Among the lines below, copy exactly those from the one with "You are a GUI" through the one with "Sitemap (979, 2302)", counting both ends.

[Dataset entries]
--------------------

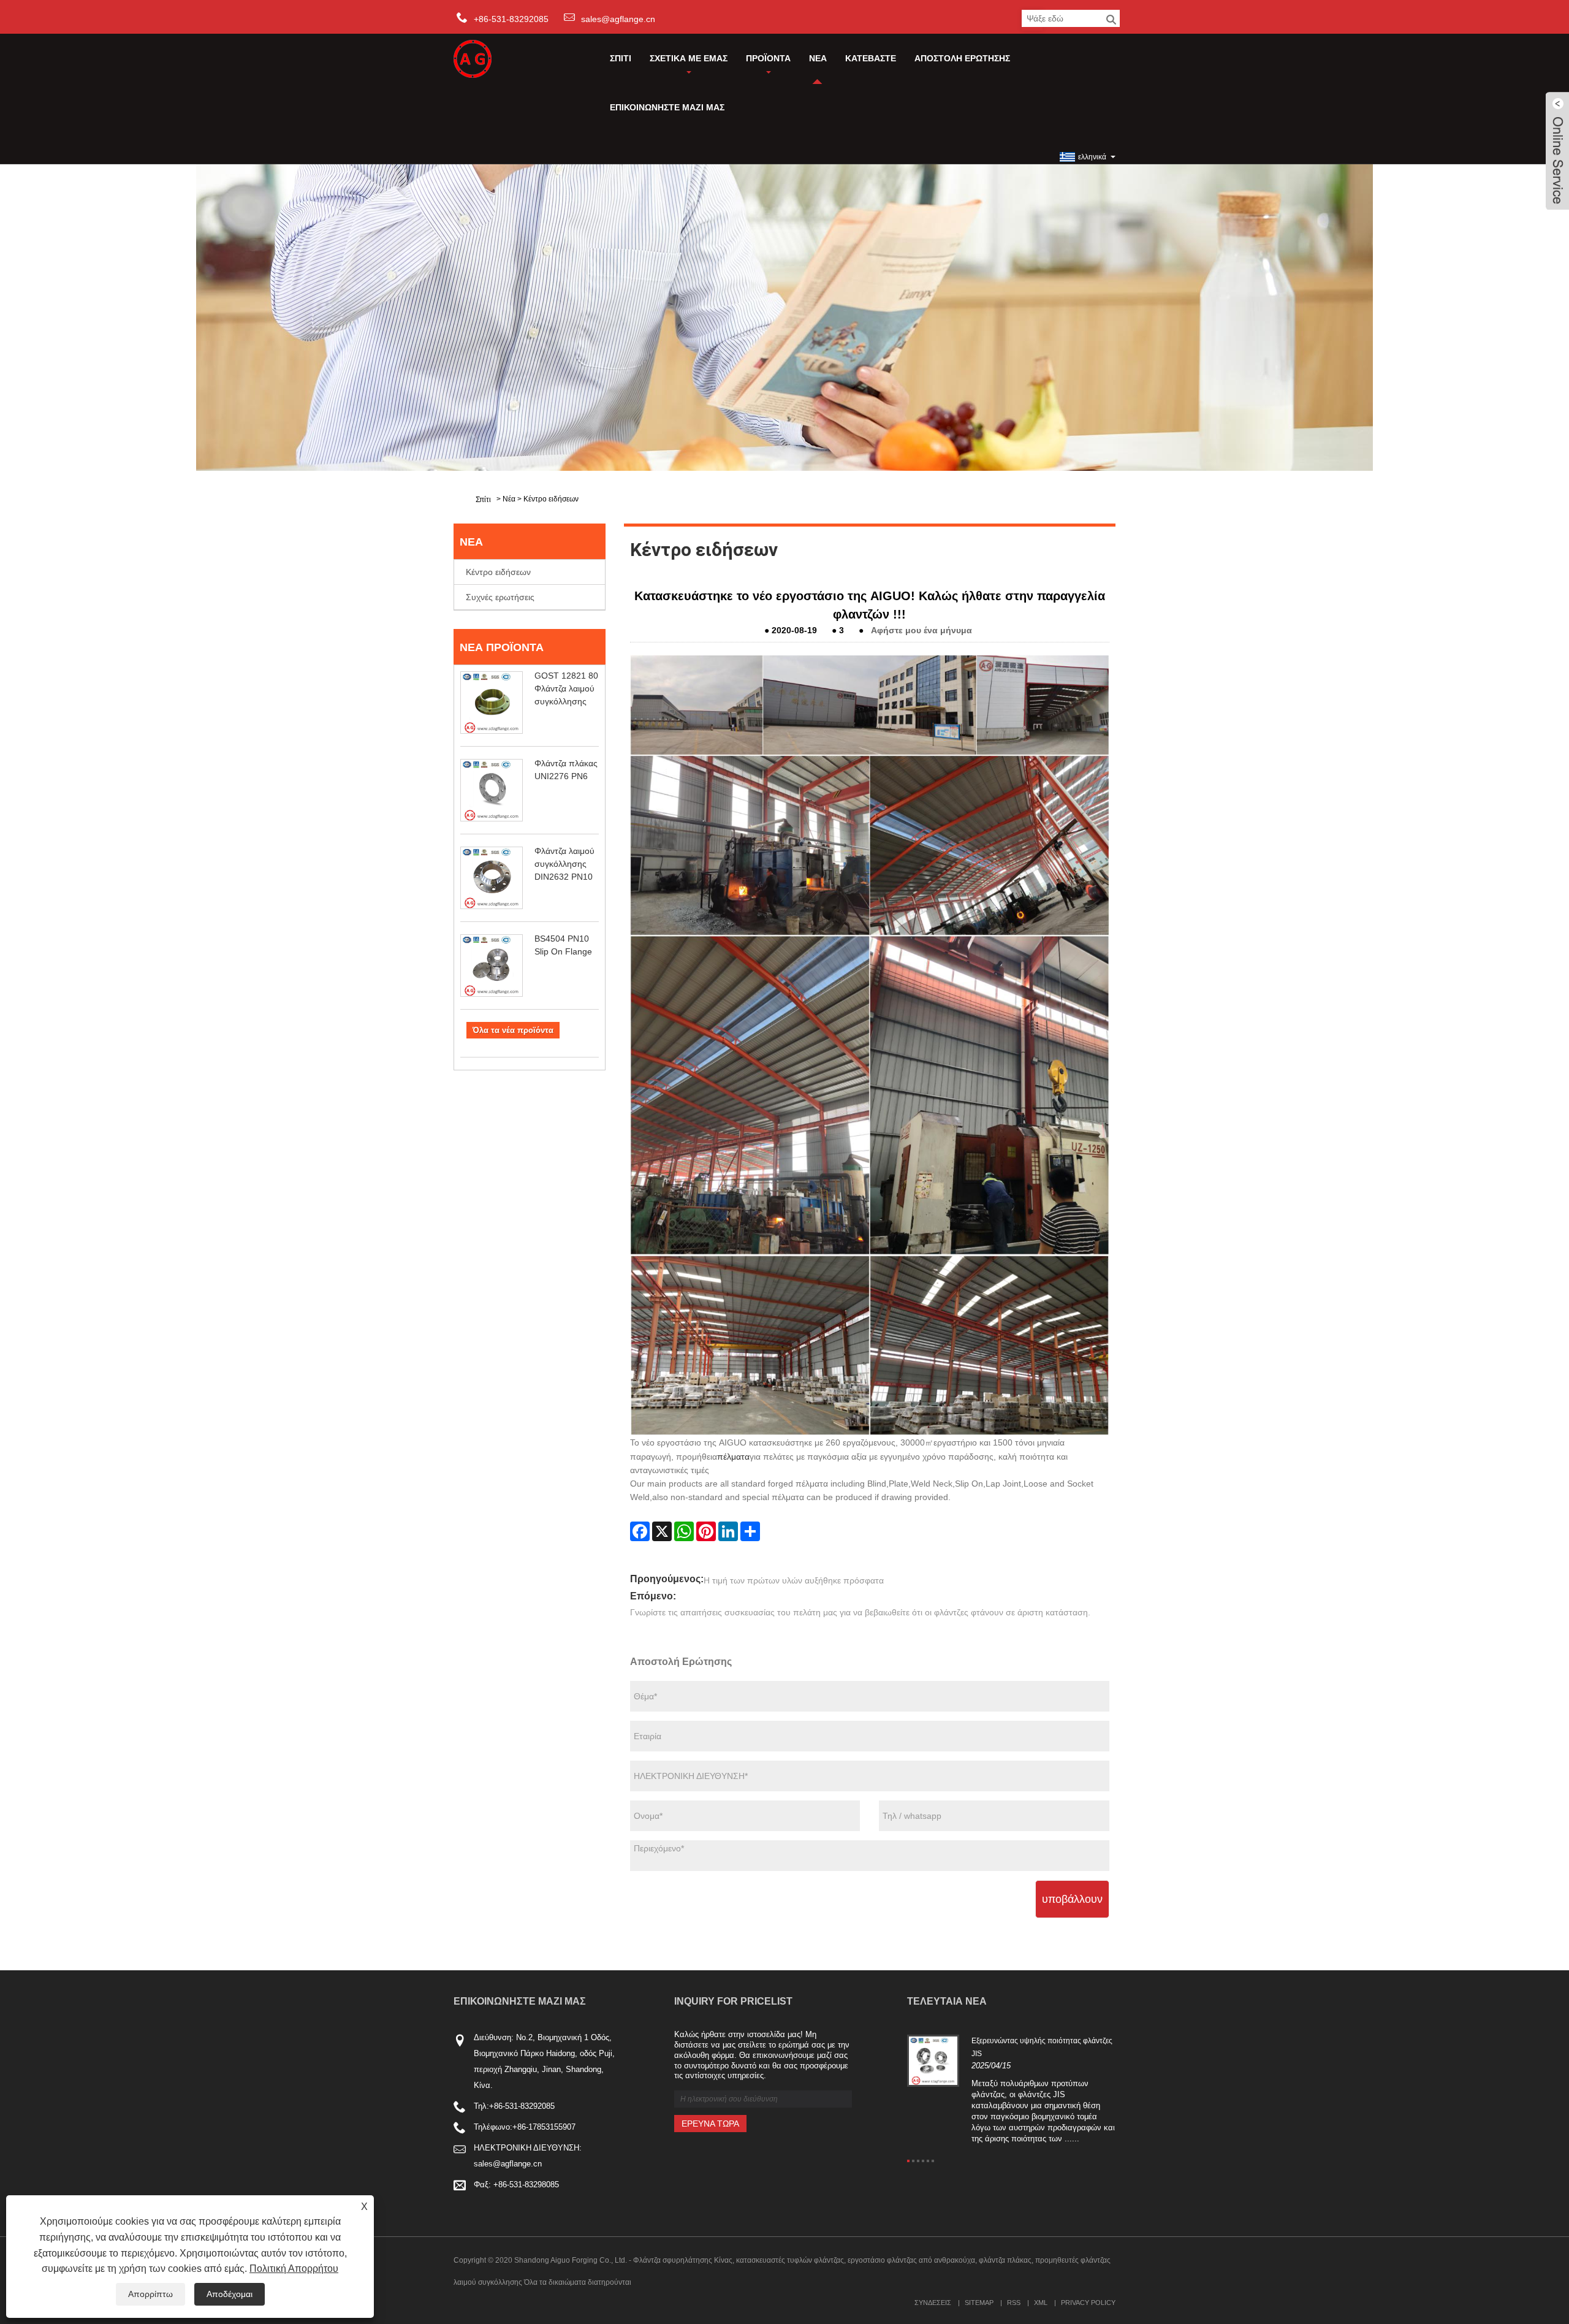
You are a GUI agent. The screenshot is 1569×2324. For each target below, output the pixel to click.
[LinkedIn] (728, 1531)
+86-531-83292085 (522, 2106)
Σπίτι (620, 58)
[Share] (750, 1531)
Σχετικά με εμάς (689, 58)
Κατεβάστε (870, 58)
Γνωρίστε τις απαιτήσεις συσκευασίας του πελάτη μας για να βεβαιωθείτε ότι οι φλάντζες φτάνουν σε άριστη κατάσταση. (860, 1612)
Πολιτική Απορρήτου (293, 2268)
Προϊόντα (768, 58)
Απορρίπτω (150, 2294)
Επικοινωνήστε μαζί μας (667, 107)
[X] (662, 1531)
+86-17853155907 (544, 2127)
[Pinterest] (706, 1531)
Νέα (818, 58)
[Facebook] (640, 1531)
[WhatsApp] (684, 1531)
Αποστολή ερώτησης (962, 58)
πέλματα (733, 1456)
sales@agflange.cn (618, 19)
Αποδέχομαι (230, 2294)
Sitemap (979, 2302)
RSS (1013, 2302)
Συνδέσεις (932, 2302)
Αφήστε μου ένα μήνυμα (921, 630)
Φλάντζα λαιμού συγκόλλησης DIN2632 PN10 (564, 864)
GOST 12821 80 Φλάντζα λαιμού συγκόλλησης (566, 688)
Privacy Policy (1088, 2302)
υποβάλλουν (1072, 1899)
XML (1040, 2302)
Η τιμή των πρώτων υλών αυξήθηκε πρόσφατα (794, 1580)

--------------------

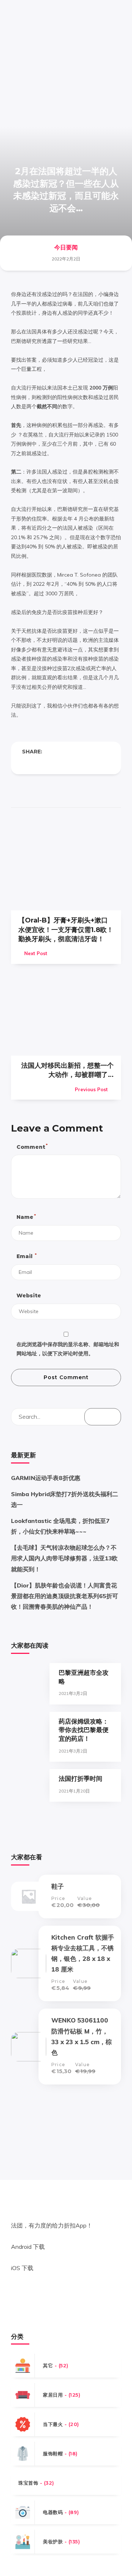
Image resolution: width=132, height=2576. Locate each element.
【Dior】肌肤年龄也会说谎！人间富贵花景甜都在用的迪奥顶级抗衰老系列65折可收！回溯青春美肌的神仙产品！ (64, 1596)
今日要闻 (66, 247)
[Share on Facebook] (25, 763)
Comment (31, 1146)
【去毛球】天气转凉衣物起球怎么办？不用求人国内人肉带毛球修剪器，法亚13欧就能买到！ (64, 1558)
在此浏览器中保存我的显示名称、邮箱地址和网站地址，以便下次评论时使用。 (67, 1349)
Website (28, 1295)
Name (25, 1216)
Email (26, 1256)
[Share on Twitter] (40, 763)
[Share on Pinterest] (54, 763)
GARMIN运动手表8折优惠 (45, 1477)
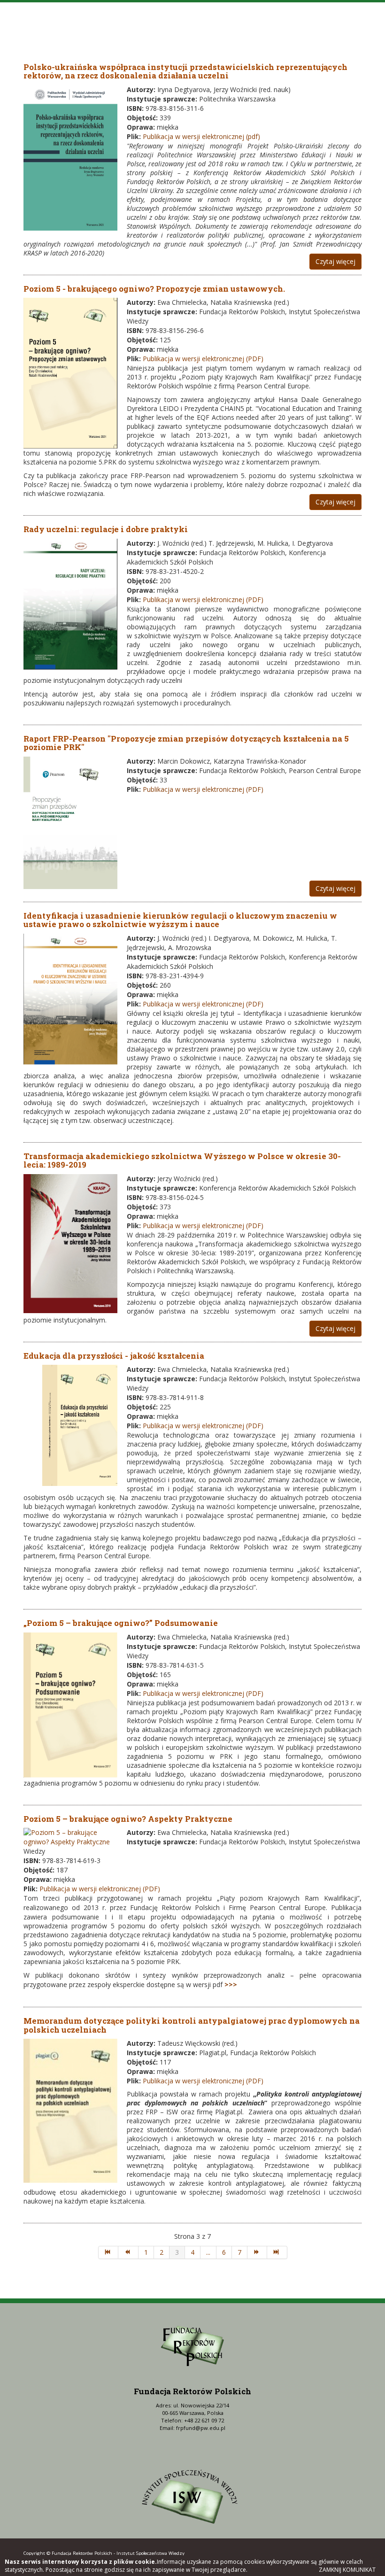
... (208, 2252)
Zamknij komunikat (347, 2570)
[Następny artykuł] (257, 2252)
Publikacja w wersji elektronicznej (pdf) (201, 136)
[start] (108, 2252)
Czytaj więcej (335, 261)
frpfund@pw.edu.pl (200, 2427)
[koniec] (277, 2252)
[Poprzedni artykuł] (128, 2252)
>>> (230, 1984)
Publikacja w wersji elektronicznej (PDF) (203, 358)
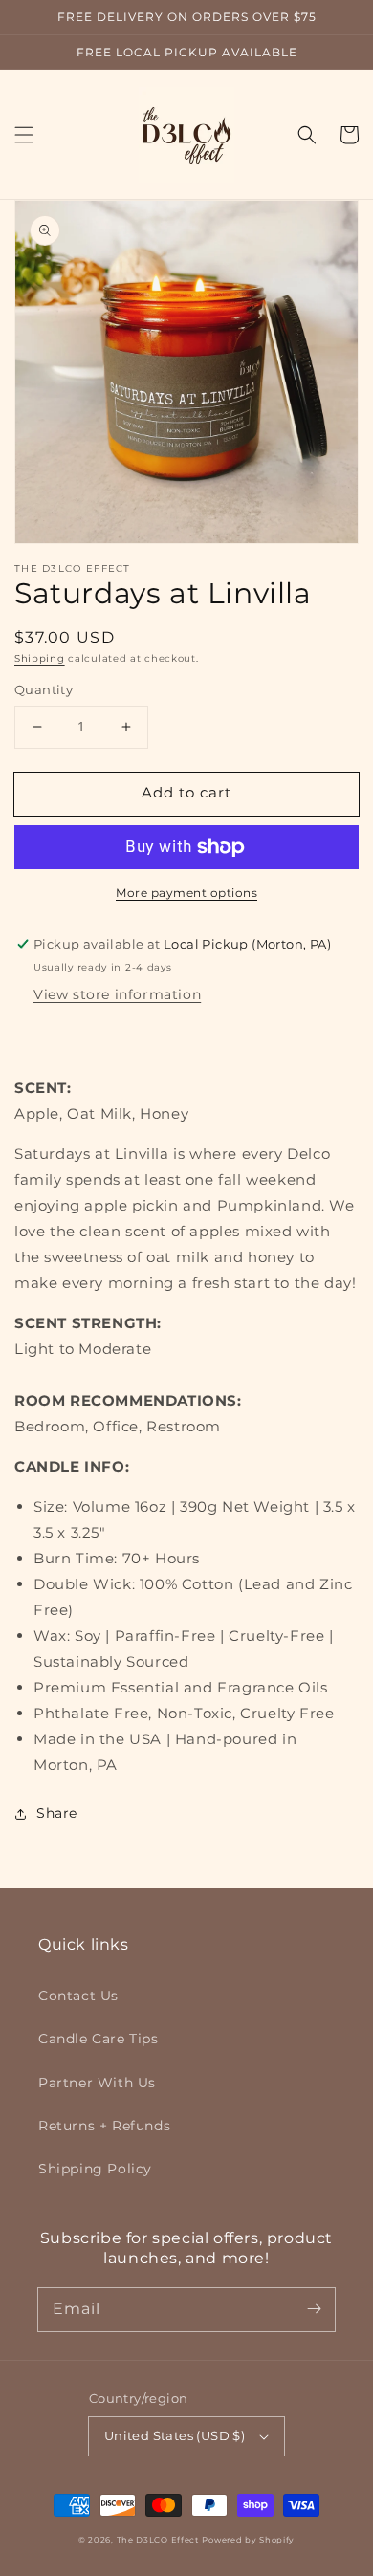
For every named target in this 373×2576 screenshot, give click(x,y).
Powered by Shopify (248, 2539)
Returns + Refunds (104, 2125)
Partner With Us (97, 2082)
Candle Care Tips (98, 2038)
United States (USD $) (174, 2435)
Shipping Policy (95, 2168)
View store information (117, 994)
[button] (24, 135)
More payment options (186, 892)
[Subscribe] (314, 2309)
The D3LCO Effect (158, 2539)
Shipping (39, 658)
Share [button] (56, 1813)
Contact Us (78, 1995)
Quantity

--------------------

- _Task response_:
You are a GUI agent. The screenshot is 1569×2324. For each target below, output the pixel to click.
[LinkedIn] (728, 1531)
+86-531-83292085 (522, 2106)
Σπίτι (620, 58)
[Share] (750, 1531)
Σχετικά με εμάς (689, 58)
Κατεβάστε (870, 58)
Γνωρίστε τις απαιτήσεις συσκευασίας του πελάτη μας για να βεβαιωθείτε ότι οι φλάντζες φτάνουν σε άριστη κατάσταση. (860, 1612)
Πολιτική Απορρήτου (293, 2268)
Προϊόντα (768, 58)
Απορρίπτω (150, 2294)
Επικοινωνήστε μαζί μας (667, 107)
[X] (662, 1531)
+86-17853155907 (544, 2127)
[Pinterest] (706, 1531)
Νέα (818, 58)
[Facebook] (640, 1531)
[WhatsApp] (684, 1531)
Αποστολή ερώτησης (962, 58)
πέλματα (733, 1456)
sales@agflange.cn (618, 19)
Αποδέχομαι (230, 2294)
Sitemap (979, 2302)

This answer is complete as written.